Over 50% of Yemen’s health facilities, according to WHO, are not functioning, and 14.8 million people lack access to basic health care services.
The situation in Yemen has deteriorated rapidly since the outbreak of civil war in 2015. So much so that in 2017, following a joint visit to Yemen to assess the scale of the humanitarian crisis, the heads of three United Nations agencies — (Anthony Lake, UNICEF), (David Beasley, the World Food Programme) and (Tedros Adhanom Ghebreyesus, WHO) — issued a joint statement alerting the world that “this is the world’s worst cholera outbreak in the midst of the world’s largest humanitarian crisis.” The situation has not improved since then with major aid agencies recently warning of a risk of “an imminent and great big famine engulfing Yemen.”
In major Yemeni cities, vital infrastructure including health and water facilities have been destroyed by war. Over 50% of Yemen’s health facilities, according to WHO, are not functioning, and 14.8 million people lack access to basic health care services. Yemen’s entire health system faces an imminent collapse.
As a peaceful political solution to the conflict remains elusive, at least for now, there is an urgent need to address the ongoing humanitarian crisis where cholera now poses a vicious threat to vulnerable people: women, children, and older people. In particular, as the UN warned, “pregnant and breastfeeding women are especially vulnerable to malnutrition, making them more prone to contracting cholera, which in turn gives them a higher risk of developing dangerous or even fatal complications”. To address this humanitarian crisis, the UN Humanitarian Coordinator for Yemen, Jamie McGoldrick has urged “all parties to the conflict to uphold their obligations under international humanitarian law to facilitate the safe and unhindered delivery of humanitarian assistance in areas under their control”.
The wheels of traditional diplomacy between the governments of sovereign states, or between states and international organisations are often slow and ineffective. Governments are usually driven by their strategic interests focused on either national security or economic interests. The cholera epidemic in Yemen is likely to be low on the list of foreign policy concerns in major countries unless it raises a serious security or economic concern.
Unlike traditional diplomacy, humanitarian diplomacy offers more opportunity to prioritise humanitarian interests over other interests. In the context of health, global health diplomacy has become a new focus that “brings together the disciplines of public health, international affairs, management, law and economics” to refocus and reorient the “negotiations that shape and manage the global policy environment for health”. Prioritising health diplomacy for effective humanitarian action involves multiple actors: states, international organisations, civil society and NGOs, philanthropic entities, charities, and individuals. Coordination is crucial to bring these actors together into cohesive and structured action.

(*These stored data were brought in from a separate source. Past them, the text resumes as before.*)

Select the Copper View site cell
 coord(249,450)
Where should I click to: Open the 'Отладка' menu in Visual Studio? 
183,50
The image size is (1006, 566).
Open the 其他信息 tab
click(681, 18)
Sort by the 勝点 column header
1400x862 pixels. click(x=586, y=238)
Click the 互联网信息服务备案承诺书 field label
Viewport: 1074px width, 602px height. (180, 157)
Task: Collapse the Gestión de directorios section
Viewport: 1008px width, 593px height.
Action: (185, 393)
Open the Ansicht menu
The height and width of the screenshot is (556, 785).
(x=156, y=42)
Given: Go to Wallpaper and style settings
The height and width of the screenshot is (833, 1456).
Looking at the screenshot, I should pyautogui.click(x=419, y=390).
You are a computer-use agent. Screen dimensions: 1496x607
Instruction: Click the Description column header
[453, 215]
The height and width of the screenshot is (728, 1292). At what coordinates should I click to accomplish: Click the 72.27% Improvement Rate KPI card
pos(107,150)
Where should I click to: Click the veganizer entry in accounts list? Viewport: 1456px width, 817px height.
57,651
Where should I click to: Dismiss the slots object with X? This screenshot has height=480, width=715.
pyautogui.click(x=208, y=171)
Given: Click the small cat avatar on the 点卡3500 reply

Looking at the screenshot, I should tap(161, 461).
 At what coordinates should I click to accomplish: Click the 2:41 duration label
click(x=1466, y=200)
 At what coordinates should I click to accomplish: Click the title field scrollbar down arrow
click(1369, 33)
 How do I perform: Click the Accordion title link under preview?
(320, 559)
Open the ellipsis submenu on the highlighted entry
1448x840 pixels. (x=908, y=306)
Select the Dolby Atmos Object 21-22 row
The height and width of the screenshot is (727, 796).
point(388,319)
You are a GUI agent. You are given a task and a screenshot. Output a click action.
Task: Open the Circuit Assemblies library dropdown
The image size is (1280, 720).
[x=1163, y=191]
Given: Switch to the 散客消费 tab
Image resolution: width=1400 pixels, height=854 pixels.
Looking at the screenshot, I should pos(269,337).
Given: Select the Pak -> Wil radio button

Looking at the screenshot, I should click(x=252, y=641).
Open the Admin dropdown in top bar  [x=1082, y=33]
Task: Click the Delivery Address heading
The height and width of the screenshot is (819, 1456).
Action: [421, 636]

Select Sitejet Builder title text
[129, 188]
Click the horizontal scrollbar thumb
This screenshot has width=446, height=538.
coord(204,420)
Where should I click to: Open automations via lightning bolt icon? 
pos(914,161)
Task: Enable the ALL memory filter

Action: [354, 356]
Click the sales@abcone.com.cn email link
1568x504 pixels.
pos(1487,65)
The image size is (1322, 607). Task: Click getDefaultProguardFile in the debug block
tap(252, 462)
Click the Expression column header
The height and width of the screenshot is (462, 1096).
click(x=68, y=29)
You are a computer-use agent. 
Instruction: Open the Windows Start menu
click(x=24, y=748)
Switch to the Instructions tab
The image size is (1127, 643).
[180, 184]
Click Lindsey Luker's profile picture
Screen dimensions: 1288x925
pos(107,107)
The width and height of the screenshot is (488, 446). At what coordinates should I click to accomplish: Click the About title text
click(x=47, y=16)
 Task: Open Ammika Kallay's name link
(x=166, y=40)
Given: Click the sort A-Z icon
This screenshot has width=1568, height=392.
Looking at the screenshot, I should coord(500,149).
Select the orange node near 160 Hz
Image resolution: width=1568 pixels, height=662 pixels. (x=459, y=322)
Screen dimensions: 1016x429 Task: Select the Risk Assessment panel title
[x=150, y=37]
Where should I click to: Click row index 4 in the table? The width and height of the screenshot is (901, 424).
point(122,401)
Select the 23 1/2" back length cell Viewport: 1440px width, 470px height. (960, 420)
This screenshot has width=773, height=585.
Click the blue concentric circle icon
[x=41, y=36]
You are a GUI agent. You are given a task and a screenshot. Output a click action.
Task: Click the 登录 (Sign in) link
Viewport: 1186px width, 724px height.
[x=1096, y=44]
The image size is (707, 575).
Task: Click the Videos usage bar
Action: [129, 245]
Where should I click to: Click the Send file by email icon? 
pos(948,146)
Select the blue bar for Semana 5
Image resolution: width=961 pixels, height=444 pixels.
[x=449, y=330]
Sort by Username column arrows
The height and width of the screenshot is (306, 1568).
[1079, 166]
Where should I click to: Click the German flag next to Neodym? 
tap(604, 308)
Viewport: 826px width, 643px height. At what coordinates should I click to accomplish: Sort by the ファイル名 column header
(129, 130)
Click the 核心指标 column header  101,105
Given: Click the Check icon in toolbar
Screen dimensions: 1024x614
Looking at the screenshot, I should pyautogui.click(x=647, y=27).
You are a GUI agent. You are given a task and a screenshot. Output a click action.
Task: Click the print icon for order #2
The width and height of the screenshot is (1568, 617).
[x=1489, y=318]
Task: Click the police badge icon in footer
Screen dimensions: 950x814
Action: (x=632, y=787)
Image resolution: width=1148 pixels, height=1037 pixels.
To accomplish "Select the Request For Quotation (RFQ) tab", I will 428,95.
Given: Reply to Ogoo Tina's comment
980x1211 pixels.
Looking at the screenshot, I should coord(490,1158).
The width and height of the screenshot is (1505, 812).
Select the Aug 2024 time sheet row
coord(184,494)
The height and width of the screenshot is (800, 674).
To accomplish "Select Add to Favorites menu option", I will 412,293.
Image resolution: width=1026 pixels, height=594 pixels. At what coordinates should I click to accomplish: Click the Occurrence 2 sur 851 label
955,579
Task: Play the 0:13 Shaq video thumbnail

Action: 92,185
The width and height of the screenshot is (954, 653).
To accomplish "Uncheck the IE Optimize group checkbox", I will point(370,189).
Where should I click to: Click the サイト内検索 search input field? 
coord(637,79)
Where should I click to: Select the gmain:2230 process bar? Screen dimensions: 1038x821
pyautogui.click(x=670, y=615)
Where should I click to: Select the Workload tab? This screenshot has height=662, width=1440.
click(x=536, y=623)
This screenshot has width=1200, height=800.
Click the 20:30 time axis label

The humanitarian catastrophe in Yemen is too complex to be left to the traditional diplomatic whims and caprices of individual nation-states whose foreign policy interests may be channelled elsewhere. To save innocent lives now and ensure that “no one is left behind”, it is urgent to bring the vulnerable groups threatened by cholera, starvation, and malnutrition in Yemen within the parameters of pragmatic humanitarian action.